Drama is the new black: How Aunty and SBS upstaged our commercial networks
When Netflix arrived in Australia, in 2015, scrutiny fell upon our commercial networks. How could these ageing broadcasters compete with a cheap, ad-free streaming service? Would Seven, Nine and Ten now mimic their newest foe? So far, the answer is: not really.
While the Netflix-versus-commercial-TV battle dominated the headlines, our public broadcasters used this to their advantage, mounting a quiet revolution. Both ABC and SBS have met the challenge head-on, cherry-picking the best features of subscription video-on-demand (VOD) for their free streaming platforms.
"People who aren't watching broadcast television are watching subscription VODs," says Sally Riley, ABC's scripted content chief. "They're hunkering down and watching shows they can binge. There's a whole audience we're not capturing through our broadcasts – but we do want them to watch our shows."
Bad Banks, starring Paula Beer, is set in the world of European high finance.
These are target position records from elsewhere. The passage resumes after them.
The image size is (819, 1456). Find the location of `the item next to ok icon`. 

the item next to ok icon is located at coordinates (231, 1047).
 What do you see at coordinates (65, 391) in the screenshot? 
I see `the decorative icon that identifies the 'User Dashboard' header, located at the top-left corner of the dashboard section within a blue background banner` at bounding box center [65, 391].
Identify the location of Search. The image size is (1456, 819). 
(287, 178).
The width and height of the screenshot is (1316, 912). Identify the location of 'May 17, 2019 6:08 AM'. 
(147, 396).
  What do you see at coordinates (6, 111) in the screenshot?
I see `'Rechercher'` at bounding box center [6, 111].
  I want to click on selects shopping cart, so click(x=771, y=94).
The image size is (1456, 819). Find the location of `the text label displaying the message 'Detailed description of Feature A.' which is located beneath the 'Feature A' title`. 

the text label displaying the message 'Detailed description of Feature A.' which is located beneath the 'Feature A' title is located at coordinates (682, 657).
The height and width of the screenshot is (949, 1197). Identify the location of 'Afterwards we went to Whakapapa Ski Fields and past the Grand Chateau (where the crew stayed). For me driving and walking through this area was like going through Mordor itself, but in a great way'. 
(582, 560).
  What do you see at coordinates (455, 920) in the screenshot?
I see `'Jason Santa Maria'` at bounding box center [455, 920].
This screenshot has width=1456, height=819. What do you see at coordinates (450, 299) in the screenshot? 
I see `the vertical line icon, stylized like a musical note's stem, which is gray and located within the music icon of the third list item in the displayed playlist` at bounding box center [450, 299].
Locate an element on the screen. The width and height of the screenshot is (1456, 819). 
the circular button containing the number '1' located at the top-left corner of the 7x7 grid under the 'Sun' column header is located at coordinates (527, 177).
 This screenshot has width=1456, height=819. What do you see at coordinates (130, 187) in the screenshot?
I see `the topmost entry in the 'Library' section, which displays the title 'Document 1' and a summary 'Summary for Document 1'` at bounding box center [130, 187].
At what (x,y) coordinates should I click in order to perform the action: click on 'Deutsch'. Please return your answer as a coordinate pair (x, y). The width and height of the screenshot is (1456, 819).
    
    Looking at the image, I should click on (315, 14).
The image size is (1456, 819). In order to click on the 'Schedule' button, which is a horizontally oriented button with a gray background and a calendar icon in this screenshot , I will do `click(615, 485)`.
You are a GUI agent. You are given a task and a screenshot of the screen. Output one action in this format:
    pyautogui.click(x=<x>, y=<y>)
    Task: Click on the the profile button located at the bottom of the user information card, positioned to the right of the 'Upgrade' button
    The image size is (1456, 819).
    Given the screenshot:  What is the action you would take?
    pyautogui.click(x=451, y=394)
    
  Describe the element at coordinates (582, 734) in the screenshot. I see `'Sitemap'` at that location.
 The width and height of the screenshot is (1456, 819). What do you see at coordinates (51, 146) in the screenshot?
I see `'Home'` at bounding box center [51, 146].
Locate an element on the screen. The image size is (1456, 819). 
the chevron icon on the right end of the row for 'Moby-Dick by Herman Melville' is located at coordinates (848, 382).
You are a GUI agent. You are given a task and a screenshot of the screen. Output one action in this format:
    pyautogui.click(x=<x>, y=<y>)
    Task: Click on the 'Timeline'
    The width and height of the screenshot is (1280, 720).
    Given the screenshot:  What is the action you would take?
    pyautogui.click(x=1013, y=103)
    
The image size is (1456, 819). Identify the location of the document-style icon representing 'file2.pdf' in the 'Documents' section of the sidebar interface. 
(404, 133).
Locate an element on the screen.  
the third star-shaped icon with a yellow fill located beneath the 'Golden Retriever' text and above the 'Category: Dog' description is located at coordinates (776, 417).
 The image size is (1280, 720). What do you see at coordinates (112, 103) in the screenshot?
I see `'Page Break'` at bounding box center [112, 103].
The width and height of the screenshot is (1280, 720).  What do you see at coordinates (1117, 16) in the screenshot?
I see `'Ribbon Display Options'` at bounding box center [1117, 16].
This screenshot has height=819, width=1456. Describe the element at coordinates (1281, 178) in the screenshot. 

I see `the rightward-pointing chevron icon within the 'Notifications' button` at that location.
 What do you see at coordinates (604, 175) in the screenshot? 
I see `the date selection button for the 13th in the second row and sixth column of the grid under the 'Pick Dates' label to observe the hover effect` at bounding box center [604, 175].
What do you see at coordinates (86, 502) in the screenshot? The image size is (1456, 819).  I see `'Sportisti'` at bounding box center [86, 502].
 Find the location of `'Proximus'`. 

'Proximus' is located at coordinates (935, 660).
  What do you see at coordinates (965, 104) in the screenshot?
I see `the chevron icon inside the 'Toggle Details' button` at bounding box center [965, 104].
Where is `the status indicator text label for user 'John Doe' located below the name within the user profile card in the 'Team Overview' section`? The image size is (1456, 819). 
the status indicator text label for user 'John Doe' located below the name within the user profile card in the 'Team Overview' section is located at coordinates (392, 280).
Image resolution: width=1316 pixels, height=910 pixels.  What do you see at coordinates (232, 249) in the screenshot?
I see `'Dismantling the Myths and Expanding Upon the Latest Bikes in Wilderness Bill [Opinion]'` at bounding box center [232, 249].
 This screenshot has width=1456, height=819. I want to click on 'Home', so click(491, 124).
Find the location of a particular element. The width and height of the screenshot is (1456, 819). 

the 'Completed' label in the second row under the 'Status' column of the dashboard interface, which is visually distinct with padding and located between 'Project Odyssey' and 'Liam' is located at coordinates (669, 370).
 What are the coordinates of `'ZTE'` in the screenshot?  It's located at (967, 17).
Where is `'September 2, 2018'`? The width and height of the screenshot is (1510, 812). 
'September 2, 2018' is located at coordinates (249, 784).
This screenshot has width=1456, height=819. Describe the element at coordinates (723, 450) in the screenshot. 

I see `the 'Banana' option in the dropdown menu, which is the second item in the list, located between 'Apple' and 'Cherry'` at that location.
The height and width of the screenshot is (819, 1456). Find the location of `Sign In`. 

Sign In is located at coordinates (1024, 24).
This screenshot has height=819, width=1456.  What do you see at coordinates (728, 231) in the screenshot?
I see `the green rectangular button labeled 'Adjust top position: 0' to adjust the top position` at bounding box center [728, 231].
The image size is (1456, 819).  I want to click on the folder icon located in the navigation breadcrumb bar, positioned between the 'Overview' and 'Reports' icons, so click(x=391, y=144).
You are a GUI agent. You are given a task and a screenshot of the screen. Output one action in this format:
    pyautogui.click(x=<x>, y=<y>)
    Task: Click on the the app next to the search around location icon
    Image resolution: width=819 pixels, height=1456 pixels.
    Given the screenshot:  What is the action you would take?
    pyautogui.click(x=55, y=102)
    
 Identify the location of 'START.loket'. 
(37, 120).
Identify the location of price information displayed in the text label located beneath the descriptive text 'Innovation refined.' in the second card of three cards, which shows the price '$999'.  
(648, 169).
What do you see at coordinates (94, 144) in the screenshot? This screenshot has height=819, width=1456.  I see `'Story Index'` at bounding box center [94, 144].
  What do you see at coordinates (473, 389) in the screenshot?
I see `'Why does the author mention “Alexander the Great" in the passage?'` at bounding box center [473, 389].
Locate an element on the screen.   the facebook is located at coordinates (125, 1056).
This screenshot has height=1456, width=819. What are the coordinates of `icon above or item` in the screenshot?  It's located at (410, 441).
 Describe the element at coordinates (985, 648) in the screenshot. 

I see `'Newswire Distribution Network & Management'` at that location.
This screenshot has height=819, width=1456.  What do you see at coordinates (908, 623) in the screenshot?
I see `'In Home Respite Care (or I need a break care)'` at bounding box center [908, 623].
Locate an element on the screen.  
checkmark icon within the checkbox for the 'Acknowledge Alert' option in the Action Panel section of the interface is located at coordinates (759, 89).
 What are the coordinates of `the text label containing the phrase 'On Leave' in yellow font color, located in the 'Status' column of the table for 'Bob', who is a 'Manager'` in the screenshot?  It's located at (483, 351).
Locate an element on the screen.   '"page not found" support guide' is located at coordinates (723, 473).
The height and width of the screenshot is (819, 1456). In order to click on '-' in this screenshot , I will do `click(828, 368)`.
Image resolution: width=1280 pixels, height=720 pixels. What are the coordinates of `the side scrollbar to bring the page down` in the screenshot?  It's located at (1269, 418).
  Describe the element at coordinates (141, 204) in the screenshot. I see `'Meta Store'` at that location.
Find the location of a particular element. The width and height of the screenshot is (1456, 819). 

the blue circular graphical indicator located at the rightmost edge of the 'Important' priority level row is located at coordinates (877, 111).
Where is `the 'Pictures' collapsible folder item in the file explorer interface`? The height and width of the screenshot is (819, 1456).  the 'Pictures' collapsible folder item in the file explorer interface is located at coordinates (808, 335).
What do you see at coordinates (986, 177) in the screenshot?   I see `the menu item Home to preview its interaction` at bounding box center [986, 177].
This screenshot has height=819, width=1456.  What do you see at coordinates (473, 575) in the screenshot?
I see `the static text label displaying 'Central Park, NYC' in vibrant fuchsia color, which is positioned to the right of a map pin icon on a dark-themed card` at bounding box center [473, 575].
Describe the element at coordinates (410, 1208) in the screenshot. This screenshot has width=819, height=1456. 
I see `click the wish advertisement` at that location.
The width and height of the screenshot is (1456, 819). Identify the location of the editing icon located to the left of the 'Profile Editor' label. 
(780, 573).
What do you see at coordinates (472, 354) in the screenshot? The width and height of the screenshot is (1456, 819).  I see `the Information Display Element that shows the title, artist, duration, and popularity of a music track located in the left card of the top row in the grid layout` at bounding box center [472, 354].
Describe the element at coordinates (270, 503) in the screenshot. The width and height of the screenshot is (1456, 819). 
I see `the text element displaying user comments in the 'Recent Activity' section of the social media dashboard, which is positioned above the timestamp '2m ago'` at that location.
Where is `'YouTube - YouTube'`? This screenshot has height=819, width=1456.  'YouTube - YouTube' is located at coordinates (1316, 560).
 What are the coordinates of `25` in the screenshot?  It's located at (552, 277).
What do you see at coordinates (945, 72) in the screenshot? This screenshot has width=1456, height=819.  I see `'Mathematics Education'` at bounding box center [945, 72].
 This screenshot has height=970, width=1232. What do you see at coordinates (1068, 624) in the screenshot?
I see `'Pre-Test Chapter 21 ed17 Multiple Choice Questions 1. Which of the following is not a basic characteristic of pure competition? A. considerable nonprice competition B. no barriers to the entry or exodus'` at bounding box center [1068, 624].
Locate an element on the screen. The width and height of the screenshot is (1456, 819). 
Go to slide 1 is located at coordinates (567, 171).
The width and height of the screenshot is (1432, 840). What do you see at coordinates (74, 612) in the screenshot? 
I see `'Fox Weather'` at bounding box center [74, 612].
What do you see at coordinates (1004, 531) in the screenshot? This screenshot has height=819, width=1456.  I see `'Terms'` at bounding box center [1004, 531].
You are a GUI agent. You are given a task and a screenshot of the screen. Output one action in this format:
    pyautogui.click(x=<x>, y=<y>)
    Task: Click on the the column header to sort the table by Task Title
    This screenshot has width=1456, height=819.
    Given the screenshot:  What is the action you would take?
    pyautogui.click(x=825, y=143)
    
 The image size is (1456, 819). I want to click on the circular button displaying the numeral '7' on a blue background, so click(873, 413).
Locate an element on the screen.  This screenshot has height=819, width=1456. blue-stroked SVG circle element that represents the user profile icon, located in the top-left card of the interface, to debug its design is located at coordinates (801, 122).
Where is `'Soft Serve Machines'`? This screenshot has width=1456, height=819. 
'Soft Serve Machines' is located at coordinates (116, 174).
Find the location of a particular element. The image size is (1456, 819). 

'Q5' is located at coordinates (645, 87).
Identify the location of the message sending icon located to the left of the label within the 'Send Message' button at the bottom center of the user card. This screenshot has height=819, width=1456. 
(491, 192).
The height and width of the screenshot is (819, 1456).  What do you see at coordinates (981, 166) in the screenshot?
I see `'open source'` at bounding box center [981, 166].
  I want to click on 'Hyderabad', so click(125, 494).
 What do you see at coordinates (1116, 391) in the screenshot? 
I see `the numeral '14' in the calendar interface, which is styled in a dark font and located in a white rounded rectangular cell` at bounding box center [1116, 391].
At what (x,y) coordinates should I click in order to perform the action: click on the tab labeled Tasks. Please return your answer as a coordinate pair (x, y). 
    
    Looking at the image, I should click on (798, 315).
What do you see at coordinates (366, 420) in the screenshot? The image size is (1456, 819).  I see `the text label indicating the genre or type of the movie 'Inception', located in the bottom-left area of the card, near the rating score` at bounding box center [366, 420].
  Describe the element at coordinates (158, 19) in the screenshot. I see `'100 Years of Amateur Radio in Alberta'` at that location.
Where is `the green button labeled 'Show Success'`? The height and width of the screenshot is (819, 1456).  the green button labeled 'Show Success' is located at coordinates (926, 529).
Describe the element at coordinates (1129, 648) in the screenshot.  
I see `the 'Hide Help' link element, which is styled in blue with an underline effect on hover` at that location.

Sport, news and reality have short shelf-lives, which is why commercial networks – desperate to maximise their TV ratings – prefer these genres. Drama, in contrast, is particularly suited to on-demand bingeing. It doesn't matter if you haven't seen Orange is the New Black; it's as enjoyable now as it was five years ago.
This creates a dilemma for commercial channels. If they make their dramas easily available online, like Netflix, they might reach bigger audiences. But if their catch-up services are too attractive, fewer people will watch these dramas on TV – and they'll make less money.
Unencumbered by commercial pressures, ABC and SBS are (in theory) free to give the people what they want, when they want. To the extent they're already doing this, it seems to be working.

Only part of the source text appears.